2.4 The Authority recommends that an explicit provision needs to be incorporated in the Notice for Inviting Applications (NIA) to permit an existing Phase-II operator to bid for an additional channel (frequency) in existing cities, where it already has an operational FM channel, subject to the condition that if it is able to win another channel in the existing city, then it would have to migrate all existing channel(s) also to Phase-III on such terms and conditions as may be prescribed by MIB. 2.5 The Authority recommends that the migration fee should be :
(a) Group X cities (17 cities where no frequencies are available for auction, reer Annexure-IV):
Higher of -
Phase-II average bid of the target Group X city multiplied by a factor of 1.5; or Phase-II highest bid of the target Group X city increased by the average increase in auction prices in Group Z cities (vis-a-vis their reserve prices) in the same category in Phasee-III.
(b) Group Y cities (26 cities where 1/3rd or less of the total frequencies are available for auction, refer Annexure-IV):
Higher of-
Phase-II average bid of the target Group Y city multiplied by a factor of 1.5; or Phase-II highest price of the target Group Y city increased by the average increase in auction prices in Group Z cities (vis- a-vis their reserve prices) in the same category in Phase-III.
...but, the lower of The above; and Page 5 of 15 Phase-III auction price obtained in the target Group Y city. ( C) Group Z cities (42 cities where more than 1/3rd of the total frequencies are available for auction, refer Annexure-IV):
The actual auction price obtained in Phase-III. Categories A+ and A are deemed to be alike and therefore, considered together. 2.6 In all cases, the residual value of Phase-II permission , calculated on a pro rata basis, should be deducted from the migration fee.
2.7 The Authority recommends that the methodology for determining the reserve price for fresh cities in Phase-III should be reconsidered as the current methodology might jeopardise the auction."

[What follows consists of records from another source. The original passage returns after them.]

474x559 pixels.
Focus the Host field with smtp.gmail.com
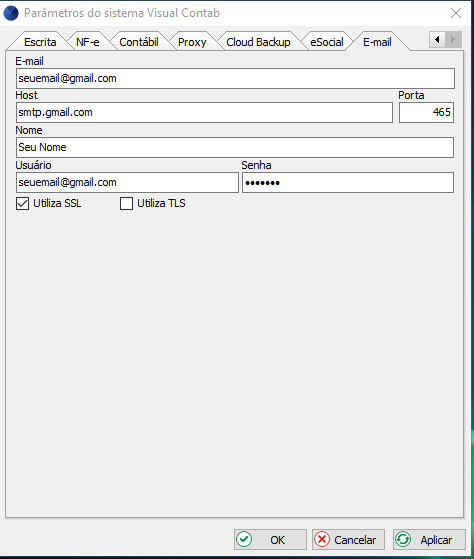[204, 113]
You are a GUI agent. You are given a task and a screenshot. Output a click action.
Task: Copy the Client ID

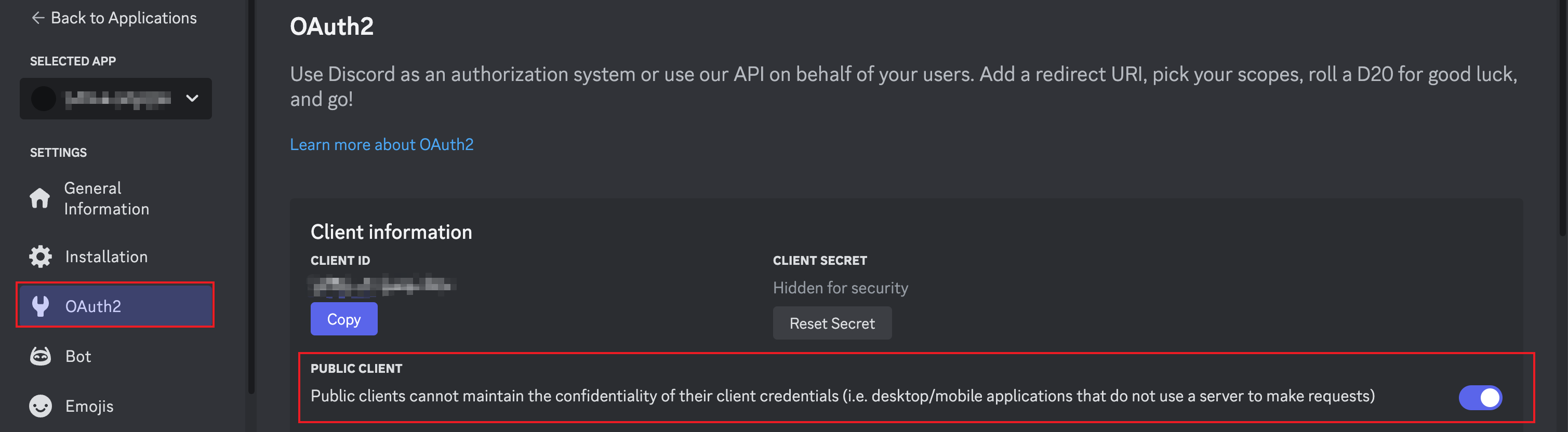(x=343, y=318)
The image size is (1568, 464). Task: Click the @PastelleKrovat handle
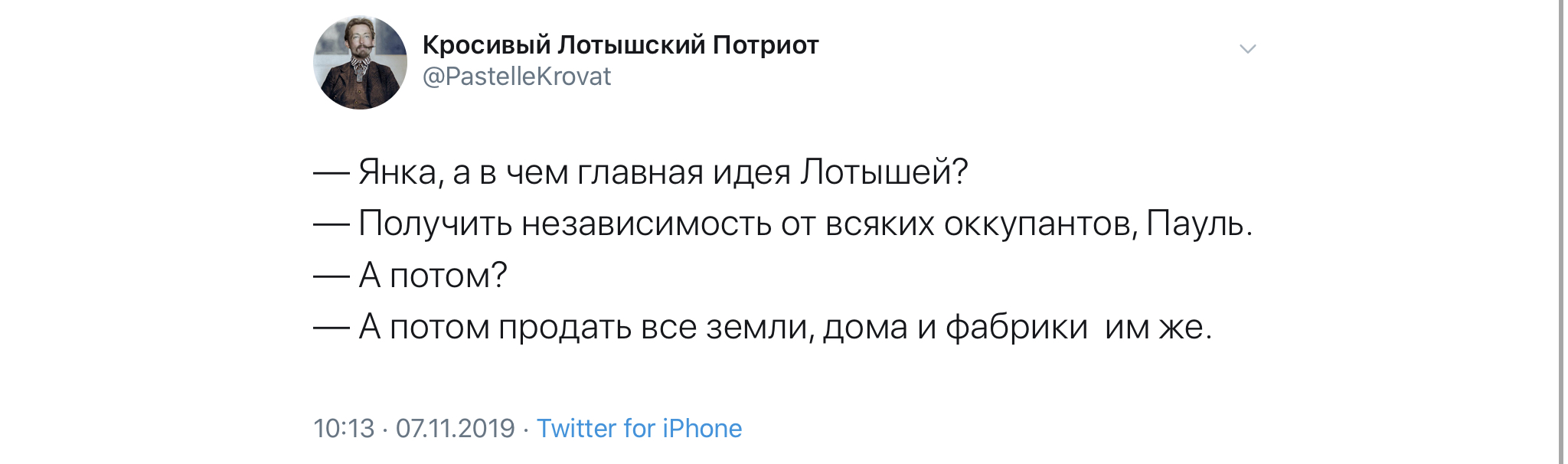pyautogui.click(x=517, y=77)
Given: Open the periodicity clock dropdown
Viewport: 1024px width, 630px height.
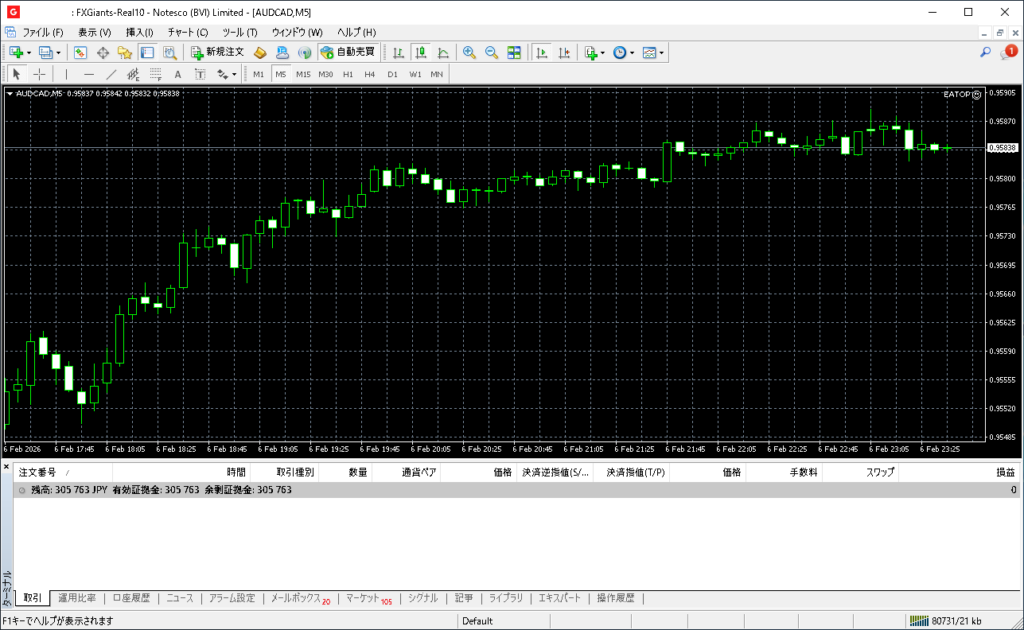Looking at the screenshot, I should coord(632,52).
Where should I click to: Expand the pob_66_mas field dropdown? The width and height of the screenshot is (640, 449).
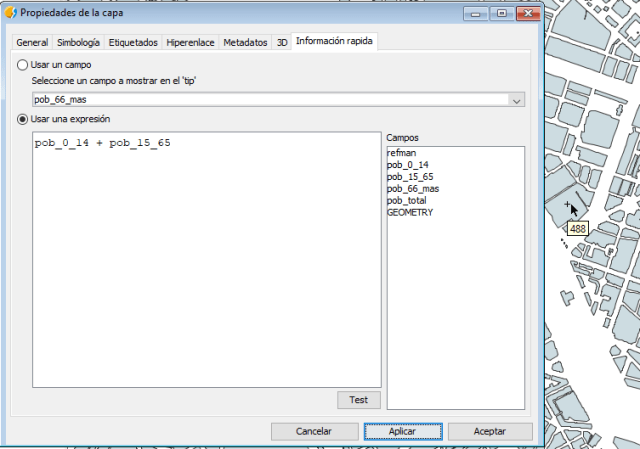point(516,100)
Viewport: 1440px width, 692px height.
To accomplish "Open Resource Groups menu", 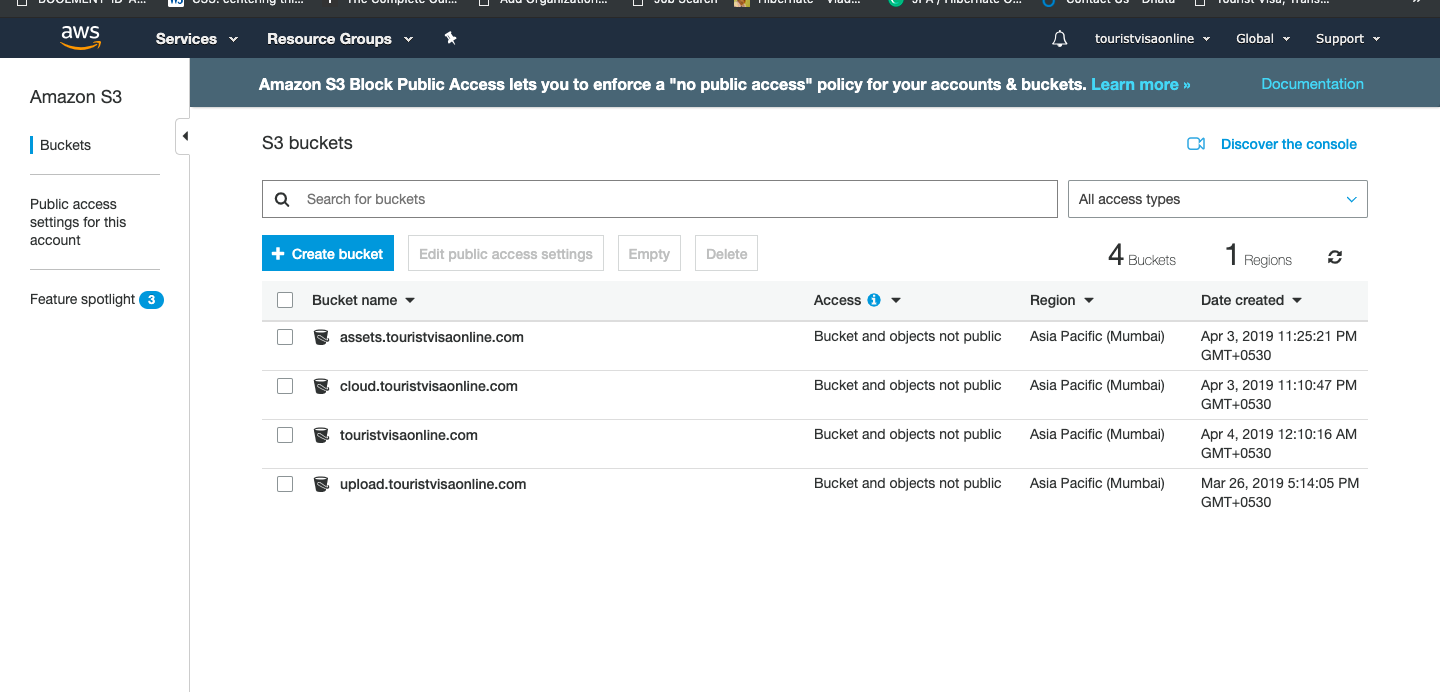I will [x=339, y=39].
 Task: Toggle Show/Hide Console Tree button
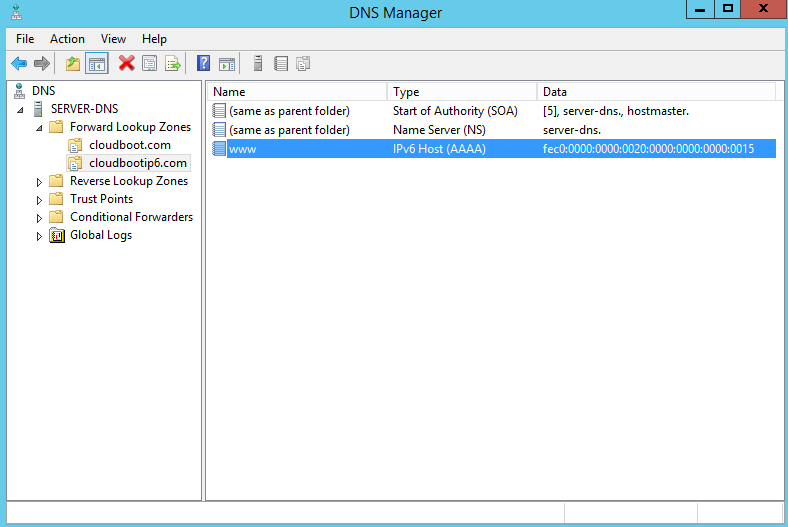(x=97, y=64)
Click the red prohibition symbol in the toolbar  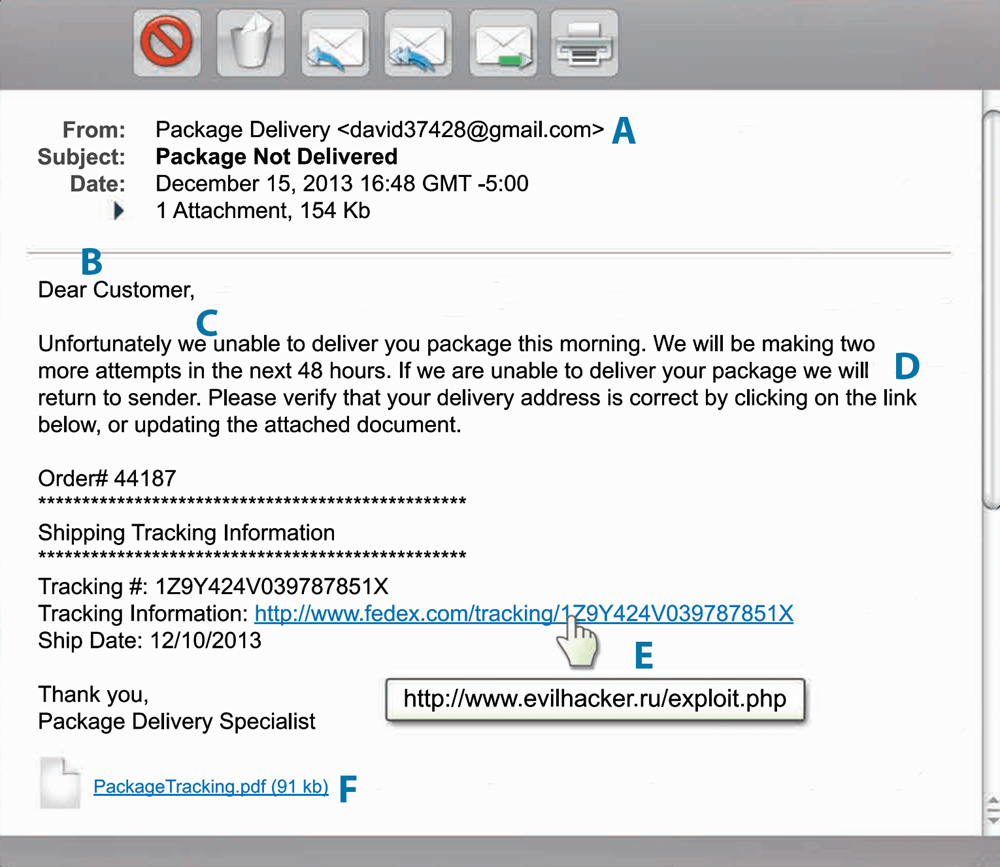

With regard to the cutoff date, following submissions were made on behalf of the petitioner:

The cutoff date of 31.3.2015 is arbitrary and unreasonable. TRAI's recommendation of 31.3.2015 as the cutoff date is based solely on the consideration that the licenses of the phase I migrants ended on that date. It was argued that only 21 out of a total of 242 licenses, those of Phase-I operators, are expiring on this date. TRAI has not given a single reason justifying the necessity for a single cutoff date even though it expressly recorded that most of the stakeholders wanted the cutoff date to be based on the expiration date of their respective licenses. With regard to the submissions, reliance was made on Parameshwaran Match Vs. Supdt. Of C.E2 (para 10) and Kallakurichi T.R.O.A. Vs. State3 (paras 32 & 33).
Fixing a single cutoff date of 31-3-2015 for migration of Phase-II FM radio licensees to Phase III results confers favor on licensees who migrated from phase I to phase II with retrospective effect from 1.4.2005 and whose licenses 2 (1975) 1 SCC 305 3 (2013) 2 SCC 305 Page 6 of 15 ended on 31.3.2015, and discriminates against phase II licensees who operationalized their licenses after the phase II auction in January 2006 and whose licenses, therefore, end between 2016 and 2019. Relying on a judgment of the Constitution Bench in Ganga Sugar Corpn. Vs. U.P4, It was submitted that unequals cannot be treated equally. With regard to the submission on discrimination, reliance was also placed on State of W.B. Vs. Anwar Ali Sarkar5 (para 46).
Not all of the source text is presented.